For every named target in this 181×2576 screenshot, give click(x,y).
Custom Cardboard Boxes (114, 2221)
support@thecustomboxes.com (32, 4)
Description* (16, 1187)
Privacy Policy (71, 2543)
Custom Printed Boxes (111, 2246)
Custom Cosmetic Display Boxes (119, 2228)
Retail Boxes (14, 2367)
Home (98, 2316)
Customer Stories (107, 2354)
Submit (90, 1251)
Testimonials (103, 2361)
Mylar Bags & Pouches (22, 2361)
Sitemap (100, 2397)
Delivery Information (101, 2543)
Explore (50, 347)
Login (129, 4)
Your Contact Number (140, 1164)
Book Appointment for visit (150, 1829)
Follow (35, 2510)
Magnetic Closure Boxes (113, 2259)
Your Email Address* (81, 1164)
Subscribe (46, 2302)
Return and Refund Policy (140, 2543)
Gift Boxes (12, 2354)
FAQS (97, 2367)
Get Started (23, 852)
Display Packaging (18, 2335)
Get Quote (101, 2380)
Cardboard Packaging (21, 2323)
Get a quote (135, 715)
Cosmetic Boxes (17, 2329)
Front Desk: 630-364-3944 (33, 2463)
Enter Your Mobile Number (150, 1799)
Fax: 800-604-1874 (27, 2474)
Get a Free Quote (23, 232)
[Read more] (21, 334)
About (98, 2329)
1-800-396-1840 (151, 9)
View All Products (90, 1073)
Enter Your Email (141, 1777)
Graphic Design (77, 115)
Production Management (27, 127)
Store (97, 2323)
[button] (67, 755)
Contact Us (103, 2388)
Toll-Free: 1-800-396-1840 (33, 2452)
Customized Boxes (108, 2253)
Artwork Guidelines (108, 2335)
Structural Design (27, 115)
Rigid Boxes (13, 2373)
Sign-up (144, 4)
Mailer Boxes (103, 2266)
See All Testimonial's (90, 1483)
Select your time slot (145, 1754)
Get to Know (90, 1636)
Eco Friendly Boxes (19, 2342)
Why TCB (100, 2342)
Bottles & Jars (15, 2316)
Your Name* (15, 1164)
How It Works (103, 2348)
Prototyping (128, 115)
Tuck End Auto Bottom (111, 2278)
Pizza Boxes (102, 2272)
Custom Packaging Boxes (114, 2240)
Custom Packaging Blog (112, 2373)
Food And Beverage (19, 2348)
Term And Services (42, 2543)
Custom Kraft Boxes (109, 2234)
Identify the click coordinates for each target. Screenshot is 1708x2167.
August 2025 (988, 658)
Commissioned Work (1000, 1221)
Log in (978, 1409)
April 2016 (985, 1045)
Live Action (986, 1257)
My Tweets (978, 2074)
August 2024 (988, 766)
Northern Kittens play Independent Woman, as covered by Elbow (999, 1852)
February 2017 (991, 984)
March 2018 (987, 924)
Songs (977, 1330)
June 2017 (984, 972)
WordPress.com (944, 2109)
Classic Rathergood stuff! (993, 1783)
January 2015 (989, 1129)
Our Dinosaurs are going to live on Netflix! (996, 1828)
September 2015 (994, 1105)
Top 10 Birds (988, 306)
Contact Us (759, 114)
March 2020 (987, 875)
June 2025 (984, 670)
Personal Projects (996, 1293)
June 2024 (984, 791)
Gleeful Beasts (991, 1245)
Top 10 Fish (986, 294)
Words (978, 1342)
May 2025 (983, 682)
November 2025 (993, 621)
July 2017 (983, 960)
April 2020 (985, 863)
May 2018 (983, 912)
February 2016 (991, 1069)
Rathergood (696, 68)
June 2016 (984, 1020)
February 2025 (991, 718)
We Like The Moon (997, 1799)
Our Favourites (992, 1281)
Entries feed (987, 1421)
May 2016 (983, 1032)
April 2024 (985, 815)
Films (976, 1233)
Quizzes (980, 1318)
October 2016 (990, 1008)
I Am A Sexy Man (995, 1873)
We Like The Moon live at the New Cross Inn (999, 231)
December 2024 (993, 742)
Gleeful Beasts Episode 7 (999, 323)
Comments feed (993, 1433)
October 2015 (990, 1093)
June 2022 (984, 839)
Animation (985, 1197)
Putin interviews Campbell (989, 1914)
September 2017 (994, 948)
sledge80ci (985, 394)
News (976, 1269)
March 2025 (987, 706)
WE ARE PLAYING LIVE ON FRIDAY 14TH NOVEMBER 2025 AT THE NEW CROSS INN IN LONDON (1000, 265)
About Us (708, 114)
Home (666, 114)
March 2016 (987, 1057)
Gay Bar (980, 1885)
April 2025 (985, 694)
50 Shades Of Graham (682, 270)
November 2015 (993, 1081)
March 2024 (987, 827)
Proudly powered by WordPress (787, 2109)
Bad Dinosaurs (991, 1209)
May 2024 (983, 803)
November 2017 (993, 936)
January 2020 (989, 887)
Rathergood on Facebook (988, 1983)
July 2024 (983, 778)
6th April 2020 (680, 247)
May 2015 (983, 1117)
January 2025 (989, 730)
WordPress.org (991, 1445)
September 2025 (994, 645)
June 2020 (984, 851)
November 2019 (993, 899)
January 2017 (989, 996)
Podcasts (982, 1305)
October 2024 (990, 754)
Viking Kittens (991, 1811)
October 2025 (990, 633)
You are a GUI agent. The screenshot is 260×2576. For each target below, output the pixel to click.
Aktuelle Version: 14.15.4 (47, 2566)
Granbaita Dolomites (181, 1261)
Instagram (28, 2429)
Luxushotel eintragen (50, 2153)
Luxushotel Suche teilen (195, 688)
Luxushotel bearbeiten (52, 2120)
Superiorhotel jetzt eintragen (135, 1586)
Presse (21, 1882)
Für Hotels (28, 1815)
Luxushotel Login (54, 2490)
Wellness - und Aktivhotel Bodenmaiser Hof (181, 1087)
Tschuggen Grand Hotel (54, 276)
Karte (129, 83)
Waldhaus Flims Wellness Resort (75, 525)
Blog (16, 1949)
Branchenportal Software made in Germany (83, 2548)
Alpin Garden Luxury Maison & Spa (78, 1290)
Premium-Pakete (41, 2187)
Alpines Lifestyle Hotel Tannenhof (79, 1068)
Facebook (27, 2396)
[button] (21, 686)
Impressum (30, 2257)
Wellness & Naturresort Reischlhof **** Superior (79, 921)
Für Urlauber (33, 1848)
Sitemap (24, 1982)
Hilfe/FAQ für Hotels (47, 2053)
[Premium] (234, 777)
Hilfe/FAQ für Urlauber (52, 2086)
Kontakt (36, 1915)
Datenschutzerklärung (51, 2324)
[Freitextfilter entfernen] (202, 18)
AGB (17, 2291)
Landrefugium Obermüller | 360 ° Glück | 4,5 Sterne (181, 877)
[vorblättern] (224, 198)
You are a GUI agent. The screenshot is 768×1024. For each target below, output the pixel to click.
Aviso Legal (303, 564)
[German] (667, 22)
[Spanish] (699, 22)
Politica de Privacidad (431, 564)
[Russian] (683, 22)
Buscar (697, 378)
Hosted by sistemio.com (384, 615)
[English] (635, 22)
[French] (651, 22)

* What to work on: Extract from the listing above the lines between the line containing "Animation (985, 1197)" and the line containing "January 2020 (989, 887)", keeping both of those lines. Output nothing else.

* Task result:
Animation (985, 1197)
Putin interviews Campbell (989, 1914)
September 2017 (994, 948)
sledge80ci (985, 394)
News (976, 1269)
March 2025 (987, 706)
WE ARE PLAYING LIVE ON FRIDAY 14TH NOVEMBER 2025 AT THE NEW CROSS INN IN LONDON (1000, 265)
About Us (708, 114)
Home (666, 114)
March 2016 (987, 1057)
Gay Bar (980, 1885)
April 2025 (985, 694)
50 Shades Of Graham (682, 270)
November 2015 (993, 1081)
March 2024 (987, 827)
Proudly powered by WordPress (787, 2109)
Bad Dinosaurs (991, 1209)
May 2024 (983, 803)
November 2017 (993, 936)
January 2020 (989, 887)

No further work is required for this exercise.